Analyse: Dodik macht's möglich
■ In der bosnischen Serbenrepublik stehen die Zeichen auf Normalisierung
Daß es zu keinen Protesten bei der Festnahme von Goran Jelićić kam, ist bemerkenswert. Jelićić, dem die Ankläger in Den Haag vorwerfen, in Brčko Dutzende von Menschen ermordet zu haben, konnte letzte Woche nicht einmal auf die Solidarität der nationalistischen Hardliner in der „Republika Srpska“, des serbisch kontrollierten Teilstaates in Bosnien-Herzegowina, bauen. Vor wenigen Monaten wäre ein solcher Vorgang noch undenkbar gewesen. Jetzt ist er ein Indiz dafür, daß sich in der serbischen Teilrepublik eine politische Wende anbahnt.

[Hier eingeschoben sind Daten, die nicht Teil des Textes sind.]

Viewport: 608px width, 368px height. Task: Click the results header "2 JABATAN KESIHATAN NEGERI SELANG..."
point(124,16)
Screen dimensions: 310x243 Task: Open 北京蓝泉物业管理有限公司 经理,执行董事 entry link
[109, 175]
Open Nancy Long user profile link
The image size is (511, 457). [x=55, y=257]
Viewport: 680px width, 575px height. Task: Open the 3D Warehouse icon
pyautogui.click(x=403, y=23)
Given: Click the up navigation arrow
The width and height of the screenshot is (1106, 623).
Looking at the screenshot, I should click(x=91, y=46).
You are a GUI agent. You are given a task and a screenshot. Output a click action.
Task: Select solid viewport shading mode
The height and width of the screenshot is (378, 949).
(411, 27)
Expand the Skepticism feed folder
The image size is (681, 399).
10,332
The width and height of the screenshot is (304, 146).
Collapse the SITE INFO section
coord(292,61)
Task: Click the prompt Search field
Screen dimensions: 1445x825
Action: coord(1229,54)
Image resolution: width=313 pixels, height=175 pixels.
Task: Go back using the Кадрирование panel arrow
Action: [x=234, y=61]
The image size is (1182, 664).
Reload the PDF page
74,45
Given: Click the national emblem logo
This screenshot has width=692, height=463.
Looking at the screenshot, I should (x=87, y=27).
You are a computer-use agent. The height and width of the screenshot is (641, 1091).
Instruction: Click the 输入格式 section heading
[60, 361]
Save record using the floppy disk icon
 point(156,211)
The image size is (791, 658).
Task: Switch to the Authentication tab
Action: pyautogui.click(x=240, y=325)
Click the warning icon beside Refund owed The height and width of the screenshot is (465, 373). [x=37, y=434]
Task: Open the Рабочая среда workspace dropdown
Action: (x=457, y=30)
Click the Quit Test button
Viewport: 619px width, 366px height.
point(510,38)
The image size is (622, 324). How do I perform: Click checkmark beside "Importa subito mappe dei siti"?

Die alte Führung in Pale verliert in diesen Tagen weiter an Einfluß. Am kommenden Wochenende muß die von Extremisten beherrschte Regierung der serbischen Teilrepublik die Macht an eine neue Regierung abgeben, die sich auf moderate serbische Parteien stützt, auf die Sozialdemokraten, die Sozialisten und die Partei der Präsidentin Biljana Plavšić. Der neue Premierminister Milorad Dodik hat keinen Zweifel daran gelassen, daß er auch die letzten Bastionen der Hardliner in Ostbosnien zerstören will.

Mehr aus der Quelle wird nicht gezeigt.